Re: [PATCH 0/1] Was: utrace-cleanup branch

2009-11-13 Thread Oleg Nesterov
On 11/12, Oleg Nesterov wrote:

 On 11/12, Roland McGrath wrote:
 
  I did some tweaks that I think address the several things you've raised.
  But I didn't try to reply point by point.  I've merged everything up now,
  so the utrace-cleanup branch is gone.  Please review the current code and
  post about anything we still need to fix.

 Great, thanks.

 I will definitely read the changes in utrace.c, if nothing else this is
 interesting to me. But for now, until utrace-ptrace is updated/finished,
 I will assume it is correct and doesn't need any further changes.

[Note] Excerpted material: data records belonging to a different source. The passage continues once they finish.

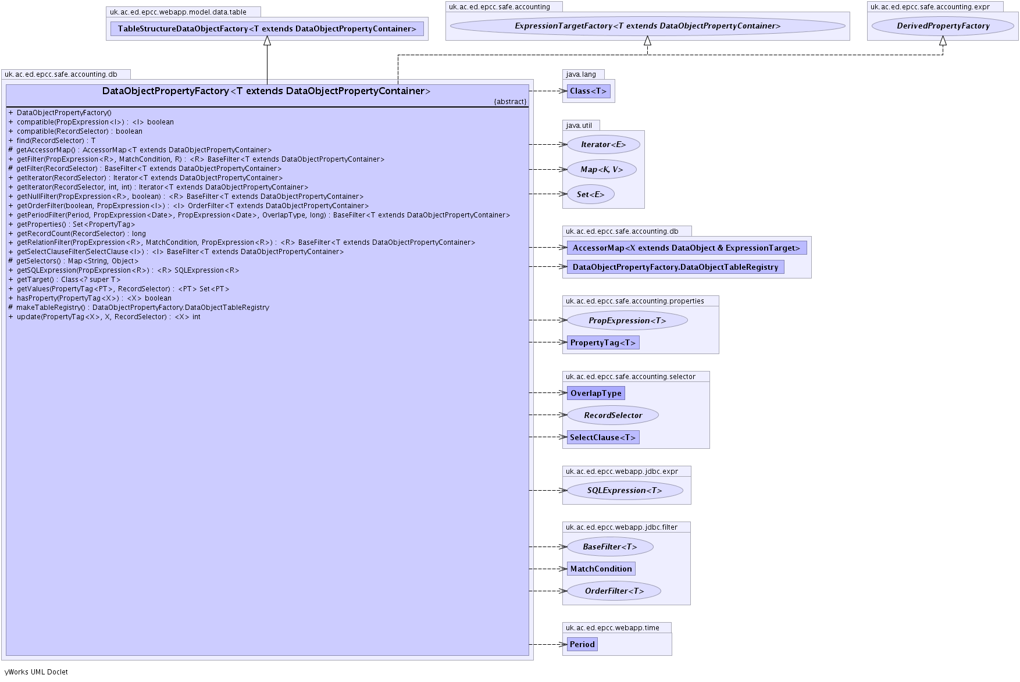Select the DerivedPropertyFactory interface ellipse
Viewport: 1020px width, 682px height.
[943, 26]
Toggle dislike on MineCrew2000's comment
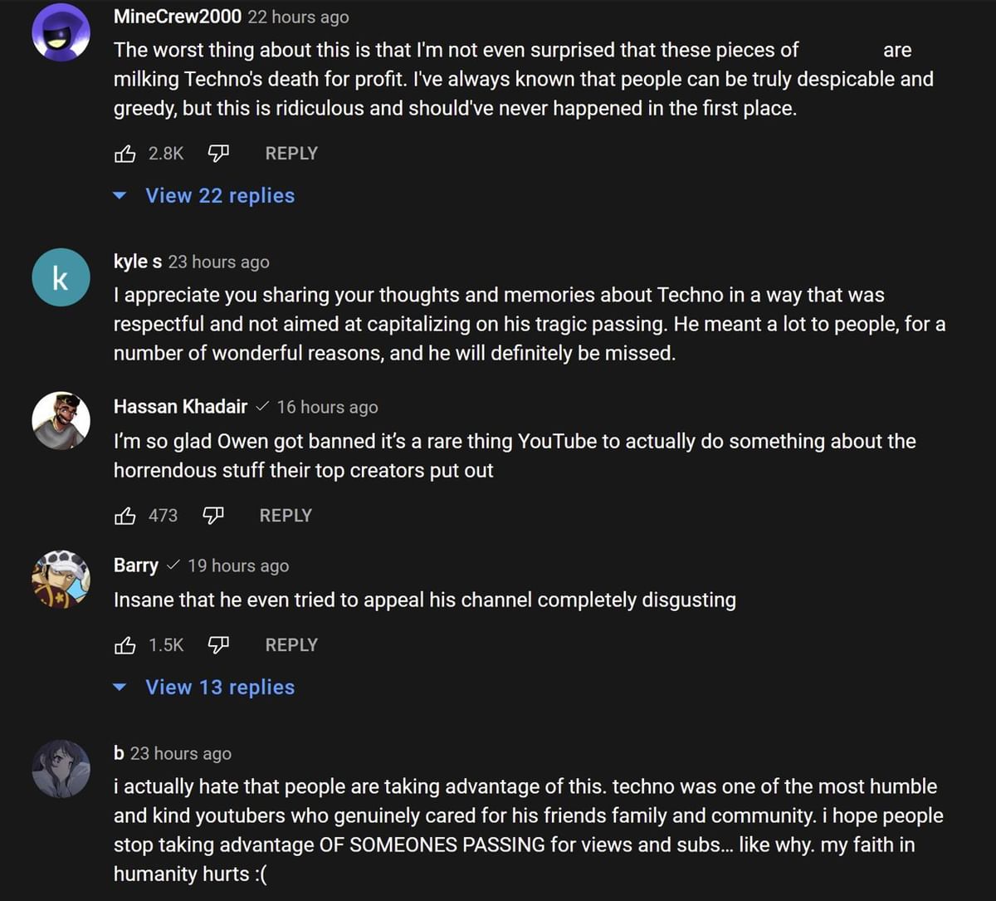The height and width of the screenshot is (901, 996). (x=218, y=153)
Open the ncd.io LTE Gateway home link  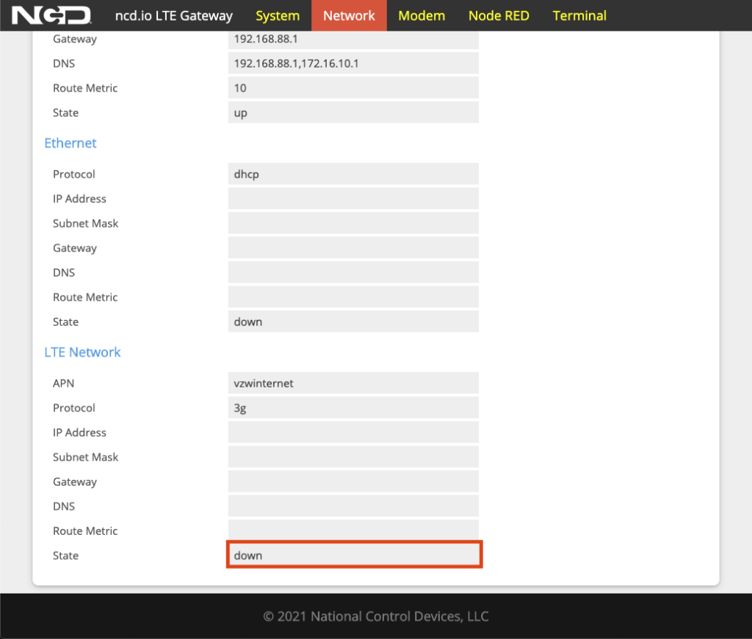point(174,15)
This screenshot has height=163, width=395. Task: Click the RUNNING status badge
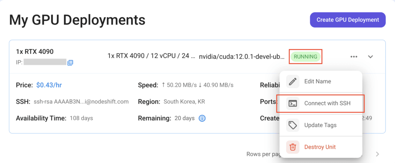pyautogui.click(x=306, y=57)
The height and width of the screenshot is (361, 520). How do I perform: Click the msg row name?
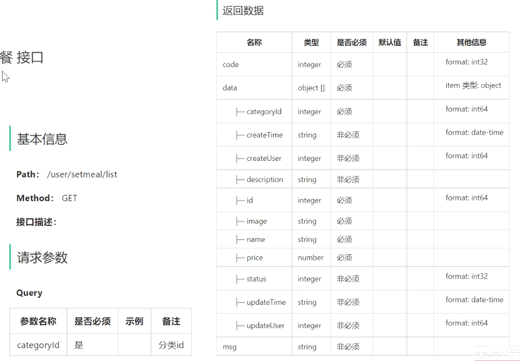point(229,347)
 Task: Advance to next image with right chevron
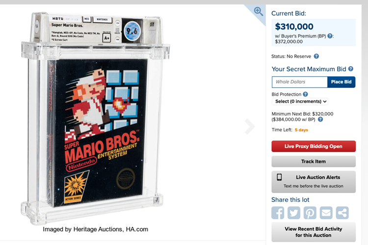(249, 126)
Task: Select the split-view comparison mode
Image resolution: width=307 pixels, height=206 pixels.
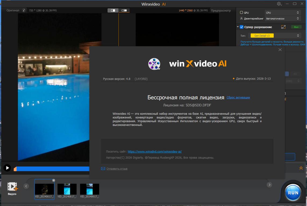Action: [x=124, y=10]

(except the SIGTRAP changes in utrace_report_syscall_exit() we are discussing
 in another thread)

Roland, I pulled the last changes in your tree (utrace-cleanup merged
in utrace-ptrace) and did some testing.

In short: utrace-ptrace does not work at all.

It fails a lot (if not most) of tests, in particular
sa-resethand-on-cont-signal hangs and clone-multi-ptrace silently
crashes the kernel.

The quick investigation didn't help, utrace.c has too much changes,
I will read the code tomorrow from the very beginning.

Today I am going to pretend utrace works and do the discussed changes
in utrace-ptrace, then try to fix utrace.

Oleg.



Re: [PATCH 0/1] Was: utrace-cleanup branch

2009-11-12 Thread Roland McGrath
I did some tweaks that I think address the several things you've raised.
But I didn't try to reply point by point.  I've merged everything up now,
so the utrace-cleanup branch is gone.  Please review the current code and
post about anything we still need to fix.

I merged into utrace-ptrace and did the trivial hack to handle
UTRACE_SYSCALL_RESUMED.  Later we probably want to change this to some
smarter handling so that ptrace doesn't report until other engines have
finished their fiddling and let the thread resume.  That way we can have
e.g. strace vs kmview show something consistent.  But we can refine this
later.  I think what I did is sufficient to maintain the status quo in your
code.  You can fix it up as needed.


Thanks,
Roland



Re: [PATCH 0/1] Was: utrace-cleanup branch

2009-11-12 Thread Oleg Nesterov
On 11/12, Roland McGrath wrote:

 I did some tweaks that I think address the several things you've raised.
 But I didn't try to reply point by point.  I've merged everything up now,
 so the utrace-cleanup branch is gone.  Please review the current code and
 post about anything we still need to fix.

Great, thanks.

I will definitely read the changes in utrace.c, if nothing else this is
interesting to me. But for now, until utrace-ptrace is updated/finished,
I will assume it is correct and doesn't need any further changes.

Oleg.



Re: [PATCH 0/1] Was: utrace-cleanup branch

2009-11-04 Thread Roland McGrath
 3. Now that we have utrace-resume, can't we kill report-resume_action ?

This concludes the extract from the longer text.